= Ó Duibhgeannáin =

Historical family clan in Ireland

The Ó Duibhgeannáin (/ga/) clan were a family of professional historians in medieval and early modern Ireland.

They originated in the kingdom of Annaly (formerly called Tethbae) on the east bank of the Shannon (mostly situated in what is now County Longford) and later migrated into Connacht. Writing in 1921 the Irish historian, Fr. Paul Walsh stated that "The celebrated Dubhaltach MacFhirbhisigh ... informs us that the O Duigenans followed the profession of historiographers under the families of Clann Mhaiolruanaidh and Conmhaicne in Magh Rein, that is, with the Mac Dermotts and the MacDonoughs in the west, and with the O Farrells in the territory of Annaly."

The earliest known reference to a bearer of the surname dates to 1296, when, according to the Annals of the Four Masters, "Maelpeter O'Duigennan, Archdeacon of Breifny, from Drumcliff to Kells, died." Less than thirty years later in the year 1323 (according to the same source) – "Gillapatrick O'Duigennan, Chief Historian of Conmaicne, and Lucas, his son, were slain by Conor, the son of Garvey Maguire."

== Activity ==
Answer from the text on the Ó Duibhgeannáin clan:
1. In which kingdom did the clan originate, and what was it formerly called?
2. In what year did Fr. Paul Walsh write his statement about the clan?
3. Who killed Gillapatrick O'Duigennan and his son Lucas in 1323?

== The data ==
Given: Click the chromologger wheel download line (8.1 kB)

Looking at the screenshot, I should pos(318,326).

* * *

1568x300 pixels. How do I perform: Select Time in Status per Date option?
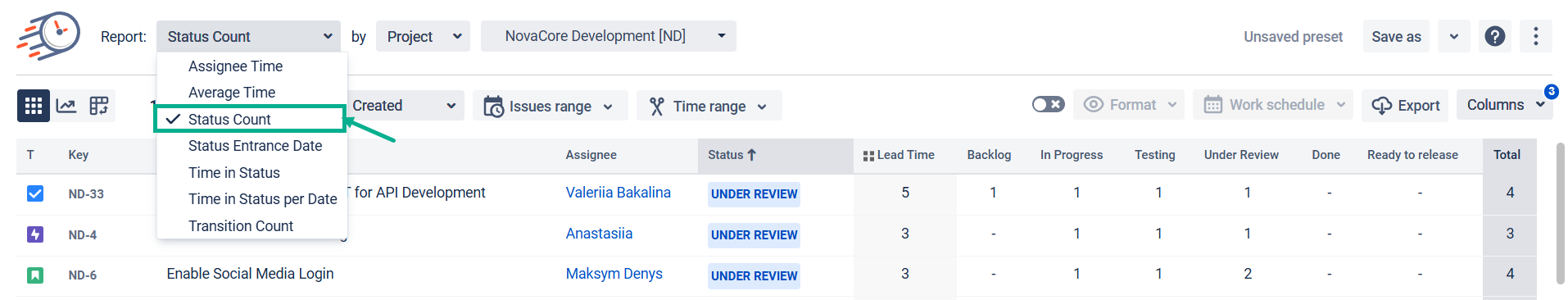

== Completed task ==
1. Annaly, formerly called Tethbae.
2. 1921.
3. Conor, the son of Garvey Maguire.